PASSAGE GIVEN:
## BEGIN

After you restart your computer, transactional messages in Microsoft Message Queuing may be purged for any one of the following reasons:
The Local Queue Storage (LQS) files are missing.
The LQS files are inaccessible.
The LQS files are corrupted.
Message Queuing keeps a cache of parameters for local public queues. The cache of parameters for local public queues is named LQS. When you restart your computer to recover packet files, Message Queuing uses this cache to create internal queue objects. If an LQS file is not found for a local public queue, messages are considered "outgoing." When Message Queuing connects to the Active Directory directory service and then finds that the queue is a local public queue, Message Queuing marks the queue object not valid and then purges all messages from the queue.
A supported hotfix is now available from Microsoft, but it is only intended to correct the problem that is described in this article. Only apply it to systems that are experiencing this specific problem. This hotfix may receive additional testing. Therefore, if you are not severely affected by this problem, we recommend that you wait for the next Microsoft Windows 2000 Service Pack that contains this hotfix.
To resolve this problem immediately, contact Microsoft Product Support Services to obtain the hotfix. For a complete list of Microsoft Product Support Services telephone numbers and information about support costs, visit the following Microsoft Web site:
Note In special cases, charges that are ordinarily incurred for support calls may be canceled if a Microsoft Support Professional determines that a specific update will resolve your problem. The usual support costs will apply to additional support questions and issues that do not qualify for the specific update in question.
No prerequisites are required.
You must restart your computer after you apply this hotfix.
The English version of this hotfix has the file attributes (or later) that are listed in the following table. The dates and times for these files are listed in coordinated universal time (UTC). When you view the file information, it is converted to local time. To find the difference between UTC and local time, use the Time Zone tab in the Date and Time tool in Control Panel.
The following issues are addressed in this hotfix:
A problem may occur when building the LQS cache. If there are temporary problems that occur when querying Active Directory, Message Queuing may delete valid LQS files. Message Queuing does not re-create the valid LQS files until you restart your computer. This hotfix makes sure that any error is correctly handled. Also, the hotfix makes sure that the LQS files are not deleted.

## END

DATA SECTION:
## BEGIN

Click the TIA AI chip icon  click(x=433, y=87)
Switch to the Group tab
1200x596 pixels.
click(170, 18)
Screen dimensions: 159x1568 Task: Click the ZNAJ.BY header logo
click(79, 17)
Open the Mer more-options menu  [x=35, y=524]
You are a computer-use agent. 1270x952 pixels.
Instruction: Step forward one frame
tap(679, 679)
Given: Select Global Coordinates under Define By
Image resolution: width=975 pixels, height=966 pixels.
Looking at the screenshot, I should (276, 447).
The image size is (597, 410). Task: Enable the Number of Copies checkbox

## END

WHAT YOU WILL DO: Please write out the hotfix article word for word, from "To resolve this" up to and including "prerequisites are required.". The material comes from a different source than the hotfix article.

RESULT OF THIS EXERCISE:
To resolve this problem immediately, contact Microsoft Product Support Services to obtain the hotfix. For a complete list of Microsoft Product Support Services telephone numbers and information about support costs, visit the following Microsoft Web site:
Note In special cases, charges that are ordinarily incurred for support calls may be canceled if a Microsoft Support Professional determines that a specific update will resolve your problem. The usual support costs will apply to additional support questions and issues that do not qualify for the specific update in question.
No prerequisites are required.